Exercise prompt
Rewrite the rows from the line that contains "Where should I click to: Click the" through the line that contains "[x=445, y=366]", replacing "Screen dimensions" with "Screen size" and leaving everything else unchanged.
● ● ●
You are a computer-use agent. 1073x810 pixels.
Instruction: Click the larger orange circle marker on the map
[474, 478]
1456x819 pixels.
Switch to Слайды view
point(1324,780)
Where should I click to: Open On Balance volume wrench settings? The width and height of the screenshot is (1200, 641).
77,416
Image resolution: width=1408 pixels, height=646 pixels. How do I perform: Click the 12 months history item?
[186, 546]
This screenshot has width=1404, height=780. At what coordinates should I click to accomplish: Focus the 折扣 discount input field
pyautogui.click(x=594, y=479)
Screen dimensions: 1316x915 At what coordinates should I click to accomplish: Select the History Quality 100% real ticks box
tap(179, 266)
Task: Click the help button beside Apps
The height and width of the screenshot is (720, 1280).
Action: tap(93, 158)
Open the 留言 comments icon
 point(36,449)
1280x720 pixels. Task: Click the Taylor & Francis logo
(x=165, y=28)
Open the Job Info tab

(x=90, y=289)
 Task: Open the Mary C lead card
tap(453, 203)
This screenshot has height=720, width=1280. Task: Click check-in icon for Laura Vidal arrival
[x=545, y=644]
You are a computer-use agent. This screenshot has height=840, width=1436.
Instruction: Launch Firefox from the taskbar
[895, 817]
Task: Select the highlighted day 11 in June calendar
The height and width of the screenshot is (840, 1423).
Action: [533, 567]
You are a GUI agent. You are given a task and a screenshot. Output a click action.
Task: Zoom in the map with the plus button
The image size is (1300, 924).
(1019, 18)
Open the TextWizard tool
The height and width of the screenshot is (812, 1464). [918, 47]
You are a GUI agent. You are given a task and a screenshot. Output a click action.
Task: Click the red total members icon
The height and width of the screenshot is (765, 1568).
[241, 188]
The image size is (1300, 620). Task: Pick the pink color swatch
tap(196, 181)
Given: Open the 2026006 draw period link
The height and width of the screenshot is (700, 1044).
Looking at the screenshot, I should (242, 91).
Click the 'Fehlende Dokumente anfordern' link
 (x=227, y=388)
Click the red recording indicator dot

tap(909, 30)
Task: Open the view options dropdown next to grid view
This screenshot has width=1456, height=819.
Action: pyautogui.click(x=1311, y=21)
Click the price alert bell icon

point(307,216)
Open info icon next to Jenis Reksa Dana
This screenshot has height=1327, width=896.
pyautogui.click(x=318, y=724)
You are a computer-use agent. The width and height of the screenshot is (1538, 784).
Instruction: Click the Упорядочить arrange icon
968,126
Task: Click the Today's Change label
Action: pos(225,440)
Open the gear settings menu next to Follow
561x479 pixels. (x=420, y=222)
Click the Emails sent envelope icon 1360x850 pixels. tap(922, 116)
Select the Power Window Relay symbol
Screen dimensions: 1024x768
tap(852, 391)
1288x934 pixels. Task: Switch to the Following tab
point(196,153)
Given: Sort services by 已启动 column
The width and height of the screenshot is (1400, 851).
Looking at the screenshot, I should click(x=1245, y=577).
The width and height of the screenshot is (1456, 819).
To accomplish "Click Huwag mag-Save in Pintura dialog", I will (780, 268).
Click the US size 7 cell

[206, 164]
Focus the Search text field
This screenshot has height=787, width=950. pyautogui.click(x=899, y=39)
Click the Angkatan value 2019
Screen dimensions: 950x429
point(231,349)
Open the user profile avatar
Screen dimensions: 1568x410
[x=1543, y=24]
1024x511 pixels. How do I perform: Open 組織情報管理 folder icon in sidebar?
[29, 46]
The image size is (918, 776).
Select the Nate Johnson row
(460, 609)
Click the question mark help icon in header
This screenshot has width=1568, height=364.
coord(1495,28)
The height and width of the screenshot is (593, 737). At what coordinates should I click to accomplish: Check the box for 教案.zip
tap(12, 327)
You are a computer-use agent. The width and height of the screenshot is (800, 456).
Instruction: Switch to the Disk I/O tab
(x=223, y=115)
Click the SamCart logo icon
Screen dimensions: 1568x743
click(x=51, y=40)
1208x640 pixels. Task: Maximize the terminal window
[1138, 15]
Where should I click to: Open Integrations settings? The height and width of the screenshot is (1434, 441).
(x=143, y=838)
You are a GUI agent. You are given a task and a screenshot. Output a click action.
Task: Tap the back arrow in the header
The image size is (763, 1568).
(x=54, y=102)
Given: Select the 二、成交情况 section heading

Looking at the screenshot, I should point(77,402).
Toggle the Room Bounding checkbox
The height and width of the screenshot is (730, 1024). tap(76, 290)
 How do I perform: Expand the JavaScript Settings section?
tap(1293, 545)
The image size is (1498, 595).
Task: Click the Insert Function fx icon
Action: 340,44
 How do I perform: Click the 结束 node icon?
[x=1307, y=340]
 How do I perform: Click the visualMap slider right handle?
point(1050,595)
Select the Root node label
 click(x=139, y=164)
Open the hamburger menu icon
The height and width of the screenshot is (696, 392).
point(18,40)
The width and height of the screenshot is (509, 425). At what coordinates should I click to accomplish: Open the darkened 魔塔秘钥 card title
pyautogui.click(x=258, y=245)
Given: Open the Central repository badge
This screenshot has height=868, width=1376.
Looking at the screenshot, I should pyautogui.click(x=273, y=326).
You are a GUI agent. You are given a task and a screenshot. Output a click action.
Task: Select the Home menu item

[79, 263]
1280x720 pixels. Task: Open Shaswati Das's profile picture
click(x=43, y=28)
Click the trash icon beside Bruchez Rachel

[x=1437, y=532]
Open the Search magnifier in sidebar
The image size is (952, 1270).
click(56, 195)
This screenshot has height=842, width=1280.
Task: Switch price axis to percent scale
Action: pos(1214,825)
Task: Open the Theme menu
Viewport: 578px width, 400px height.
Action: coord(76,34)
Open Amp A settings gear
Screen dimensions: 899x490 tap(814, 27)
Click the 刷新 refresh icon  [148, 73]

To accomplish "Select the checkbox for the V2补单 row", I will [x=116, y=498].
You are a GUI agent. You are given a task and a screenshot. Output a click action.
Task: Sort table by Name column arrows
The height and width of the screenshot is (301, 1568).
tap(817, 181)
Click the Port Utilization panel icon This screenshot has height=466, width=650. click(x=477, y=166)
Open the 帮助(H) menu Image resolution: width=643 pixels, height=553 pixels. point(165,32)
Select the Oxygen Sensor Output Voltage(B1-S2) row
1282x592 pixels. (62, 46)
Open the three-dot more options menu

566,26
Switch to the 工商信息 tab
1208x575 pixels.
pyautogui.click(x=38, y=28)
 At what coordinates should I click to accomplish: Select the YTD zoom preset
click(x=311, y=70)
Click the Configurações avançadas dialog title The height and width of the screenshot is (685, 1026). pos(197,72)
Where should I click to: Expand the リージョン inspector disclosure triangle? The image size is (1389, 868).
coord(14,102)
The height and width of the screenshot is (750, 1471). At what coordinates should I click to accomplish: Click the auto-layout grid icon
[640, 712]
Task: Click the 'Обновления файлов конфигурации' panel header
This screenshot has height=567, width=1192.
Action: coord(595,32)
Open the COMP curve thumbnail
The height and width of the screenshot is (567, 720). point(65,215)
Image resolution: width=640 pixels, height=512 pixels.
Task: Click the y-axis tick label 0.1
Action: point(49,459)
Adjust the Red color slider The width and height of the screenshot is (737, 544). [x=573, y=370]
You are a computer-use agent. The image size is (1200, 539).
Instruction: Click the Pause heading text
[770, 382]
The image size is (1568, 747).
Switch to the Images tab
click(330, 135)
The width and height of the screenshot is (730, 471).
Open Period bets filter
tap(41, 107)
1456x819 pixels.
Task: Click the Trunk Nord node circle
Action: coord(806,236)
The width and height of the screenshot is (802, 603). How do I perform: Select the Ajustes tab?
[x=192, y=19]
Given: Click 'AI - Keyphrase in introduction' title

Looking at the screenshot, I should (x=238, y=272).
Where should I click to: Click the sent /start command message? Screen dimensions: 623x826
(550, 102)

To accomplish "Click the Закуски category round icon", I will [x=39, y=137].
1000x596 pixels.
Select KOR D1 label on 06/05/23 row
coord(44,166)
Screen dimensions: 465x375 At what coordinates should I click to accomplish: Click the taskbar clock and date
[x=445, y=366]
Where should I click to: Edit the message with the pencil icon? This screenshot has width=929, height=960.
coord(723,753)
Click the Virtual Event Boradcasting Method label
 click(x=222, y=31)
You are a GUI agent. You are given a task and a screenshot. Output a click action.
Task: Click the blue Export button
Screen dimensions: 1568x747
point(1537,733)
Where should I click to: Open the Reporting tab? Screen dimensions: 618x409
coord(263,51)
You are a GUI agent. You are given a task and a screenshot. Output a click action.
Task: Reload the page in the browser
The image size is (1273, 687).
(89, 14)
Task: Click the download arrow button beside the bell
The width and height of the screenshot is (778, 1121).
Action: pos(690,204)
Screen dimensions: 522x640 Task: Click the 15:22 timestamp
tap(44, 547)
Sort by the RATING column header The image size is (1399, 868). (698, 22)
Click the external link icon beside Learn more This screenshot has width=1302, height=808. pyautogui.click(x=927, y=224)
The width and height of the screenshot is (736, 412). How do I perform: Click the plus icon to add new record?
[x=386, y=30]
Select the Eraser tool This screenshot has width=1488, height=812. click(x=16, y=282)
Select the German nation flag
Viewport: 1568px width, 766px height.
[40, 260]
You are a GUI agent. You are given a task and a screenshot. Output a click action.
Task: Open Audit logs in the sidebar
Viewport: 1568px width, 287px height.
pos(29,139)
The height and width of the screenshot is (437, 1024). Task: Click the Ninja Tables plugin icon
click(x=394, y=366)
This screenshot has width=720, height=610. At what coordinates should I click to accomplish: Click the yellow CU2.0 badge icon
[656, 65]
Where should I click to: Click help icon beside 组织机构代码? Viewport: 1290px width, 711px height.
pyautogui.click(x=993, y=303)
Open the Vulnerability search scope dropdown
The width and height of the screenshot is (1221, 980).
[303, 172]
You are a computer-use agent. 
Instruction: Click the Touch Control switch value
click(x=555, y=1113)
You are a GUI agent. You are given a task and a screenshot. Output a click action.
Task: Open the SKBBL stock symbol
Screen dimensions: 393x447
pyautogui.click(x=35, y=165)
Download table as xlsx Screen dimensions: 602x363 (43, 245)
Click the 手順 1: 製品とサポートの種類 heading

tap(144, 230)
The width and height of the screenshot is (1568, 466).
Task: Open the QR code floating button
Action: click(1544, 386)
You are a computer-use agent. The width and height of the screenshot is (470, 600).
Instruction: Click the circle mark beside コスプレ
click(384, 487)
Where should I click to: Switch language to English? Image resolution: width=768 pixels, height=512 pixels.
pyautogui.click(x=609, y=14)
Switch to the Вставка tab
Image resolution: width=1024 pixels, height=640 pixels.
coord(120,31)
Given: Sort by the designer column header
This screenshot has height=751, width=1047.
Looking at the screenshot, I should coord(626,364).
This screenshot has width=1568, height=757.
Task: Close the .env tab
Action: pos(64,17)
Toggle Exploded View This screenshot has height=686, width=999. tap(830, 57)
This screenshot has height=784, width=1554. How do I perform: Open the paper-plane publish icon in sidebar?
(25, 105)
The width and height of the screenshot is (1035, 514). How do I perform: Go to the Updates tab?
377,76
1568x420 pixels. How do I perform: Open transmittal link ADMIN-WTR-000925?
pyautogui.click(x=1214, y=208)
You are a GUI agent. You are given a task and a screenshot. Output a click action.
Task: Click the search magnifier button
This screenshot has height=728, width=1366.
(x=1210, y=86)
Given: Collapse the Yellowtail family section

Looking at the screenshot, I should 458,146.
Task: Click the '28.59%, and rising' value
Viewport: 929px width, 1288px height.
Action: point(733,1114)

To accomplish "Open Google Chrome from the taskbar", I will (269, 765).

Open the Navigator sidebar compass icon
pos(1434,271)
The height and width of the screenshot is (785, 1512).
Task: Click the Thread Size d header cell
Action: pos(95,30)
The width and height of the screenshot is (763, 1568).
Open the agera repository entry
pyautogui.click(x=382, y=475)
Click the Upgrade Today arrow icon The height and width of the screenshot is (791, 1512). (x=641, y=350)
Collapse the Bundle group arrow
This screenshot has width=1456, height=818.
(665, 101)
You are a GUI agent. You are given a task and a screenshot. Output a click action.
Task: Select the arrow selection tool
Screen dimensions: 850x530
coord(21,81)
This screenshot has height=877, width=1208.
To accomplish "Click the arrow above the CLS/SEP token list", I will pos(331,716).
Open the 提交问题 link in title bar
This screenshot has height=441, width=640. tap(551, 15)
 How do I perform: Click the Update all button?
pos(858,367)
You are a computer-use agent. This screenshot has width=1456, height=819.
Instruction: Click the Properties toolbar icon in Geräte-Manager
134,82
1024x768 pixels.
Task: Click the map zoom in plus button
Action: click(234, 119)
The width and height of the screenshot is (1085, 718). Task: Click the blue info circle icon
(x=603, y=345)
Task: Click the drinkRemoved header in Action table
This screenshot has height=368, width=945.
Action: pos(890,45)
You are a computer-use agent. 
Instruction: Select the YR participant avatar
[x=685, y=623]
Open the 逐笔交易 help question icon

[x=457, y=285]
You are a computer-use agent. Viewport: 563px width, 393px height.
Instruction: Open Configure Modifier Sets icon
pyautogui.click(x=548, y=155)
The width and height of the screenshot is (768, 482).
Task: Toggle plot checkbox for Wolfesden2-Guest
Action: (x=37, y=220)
● ● ●
Task output
Where should I click to: Click the sent /start command message? Screen size: 623x826
(550, 102)

To accomplish "Click the Закуски category round icon", I will [x=39, y=137].
1000x596 pixels.
Select KOR D1 label on 06/05/23 row
coord(44,166)
Screen size: 465x375 At what coordinates should I click to accomplish: Click the taskbar clock and date
[x=445, y=366]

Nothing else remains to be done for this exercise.